◆ WHAT TO WORK ON ◆
Which lines run from the line with "This screenshot has height=681, width=947." to the end of the entries? Write out exactly those, leaving out the pictures.

Collected data
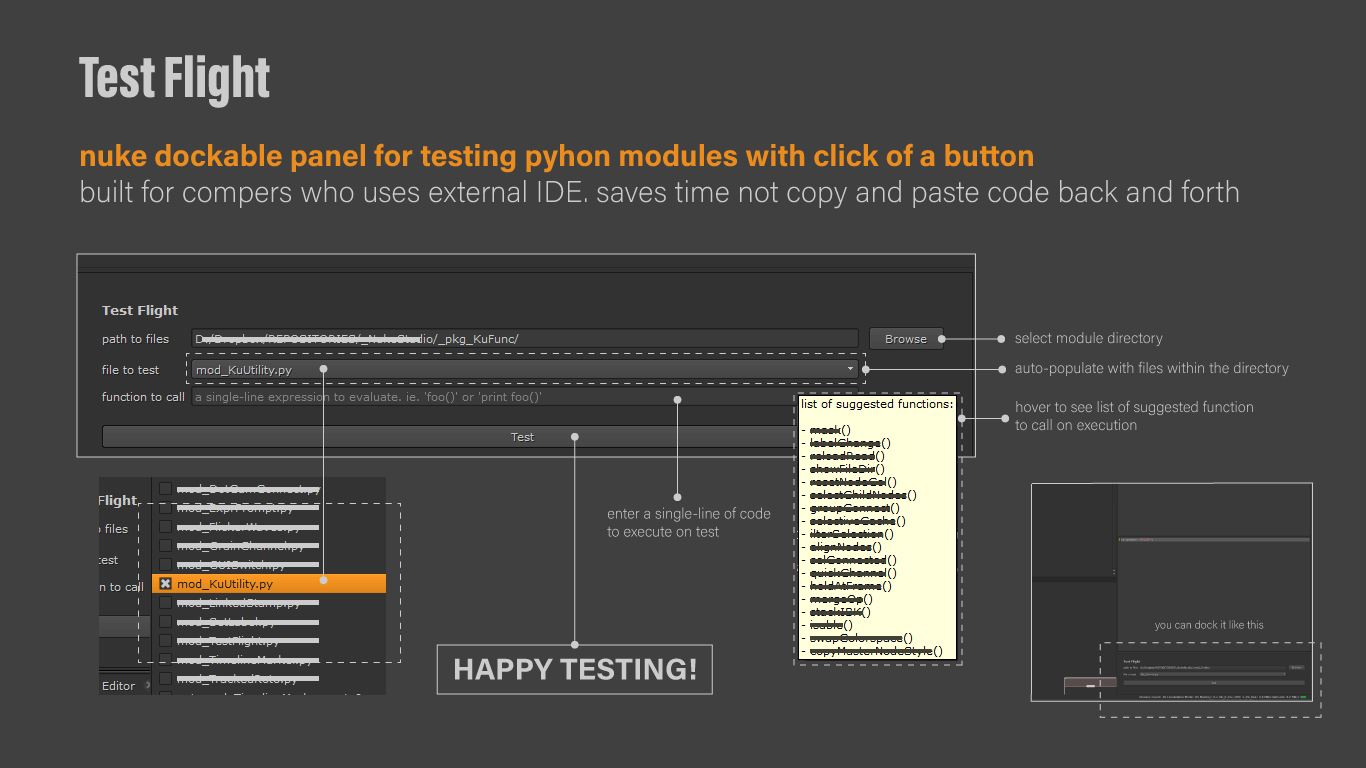The image size is (1366, 768).
Task: Click the HAPPY TESTING! box
Action: tap(574, 669)
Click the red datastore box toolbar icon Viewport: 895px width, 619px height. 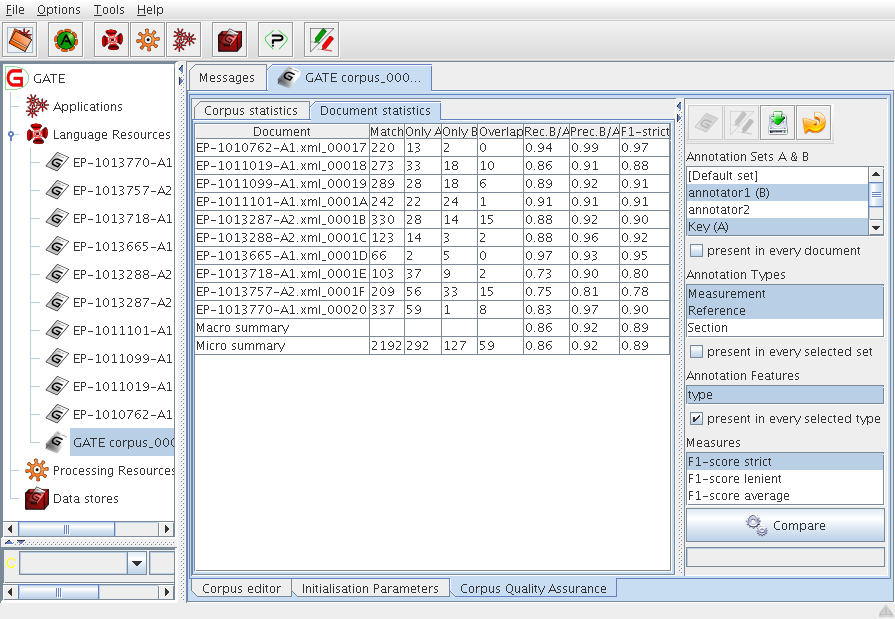point(231,40)
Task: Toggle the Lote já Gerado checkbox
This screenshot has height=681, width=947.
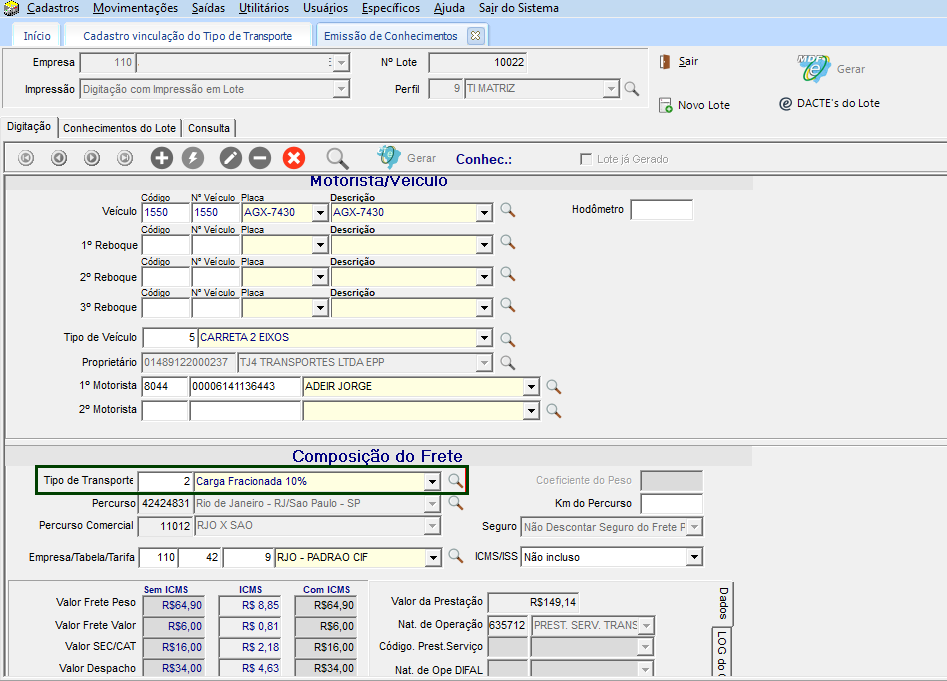Action: pos(586,159)
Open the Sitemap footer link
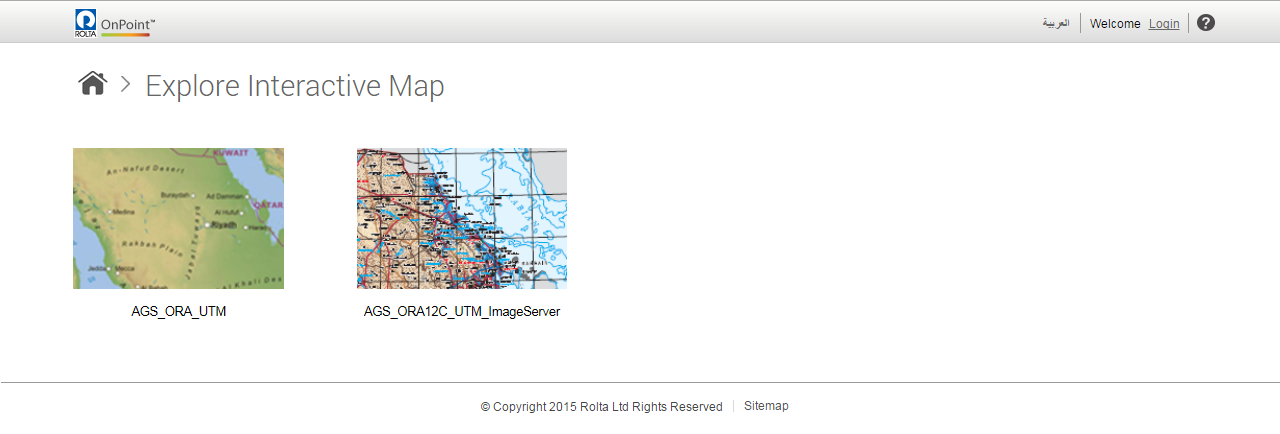This screenshot has height=434, width=1280. point(766,406)
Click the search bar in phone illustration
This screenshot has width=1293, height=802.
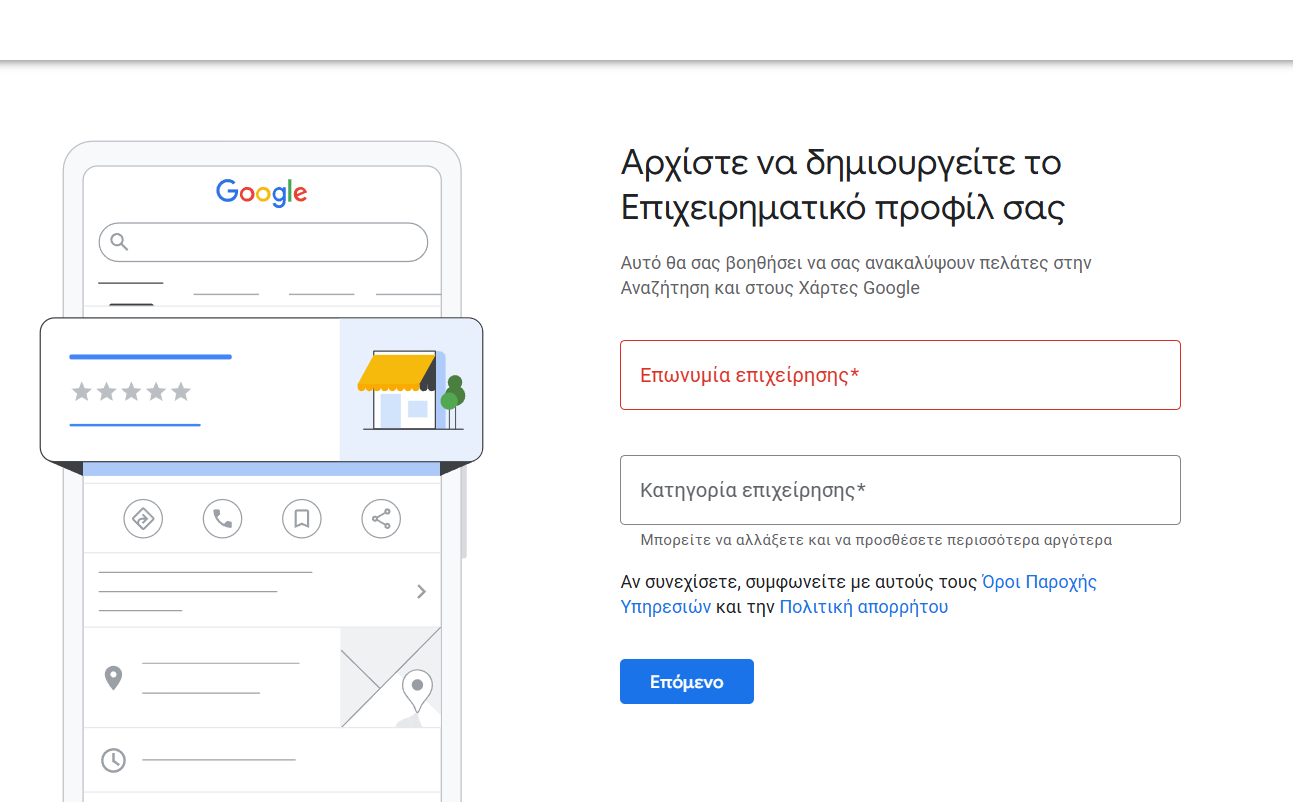(263, 242)
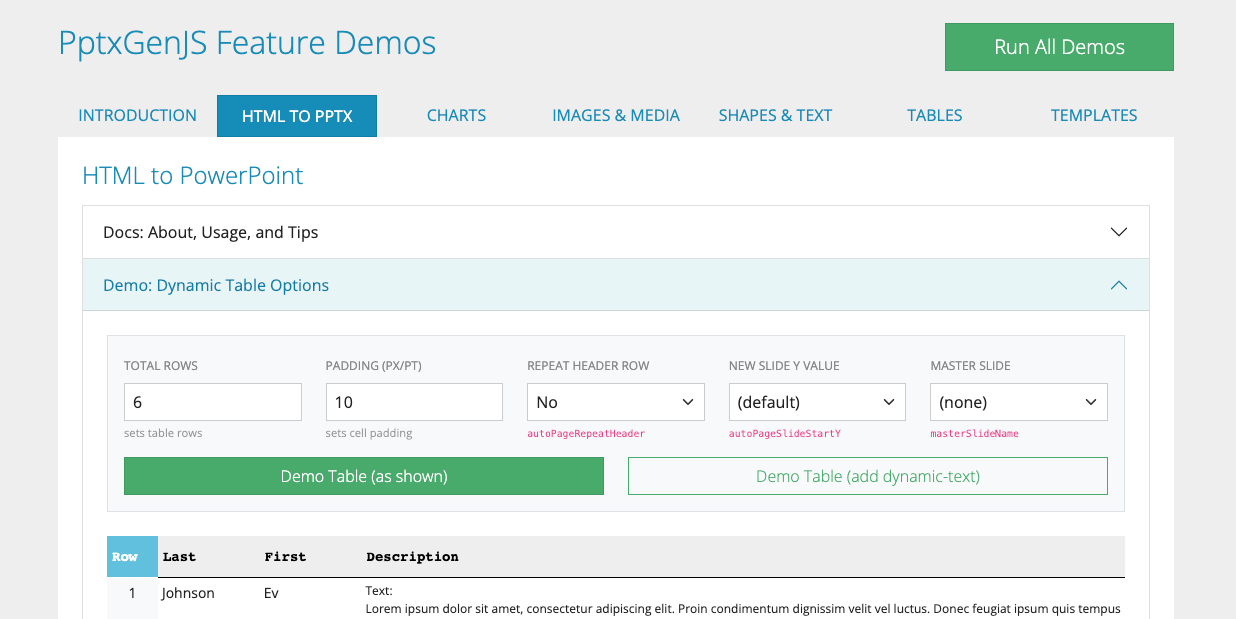
Task: Collapse the Dynamic Table Options chevron
Action: [x=1118, y=285]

◆ COMPLETED EXERCISE ◆
This screenshot has height=681, width=947.
Action: pos(586,159)
Open the Sitemap footer link
This screenshot has height=434, width=1280. point(766,406)
Click the search bar in phone illustration
This screenshot has width=1293, height=802.
(263, 242)
Task: Collapse the Dynamic Table Options chevron
Action: [x=1118, y=285]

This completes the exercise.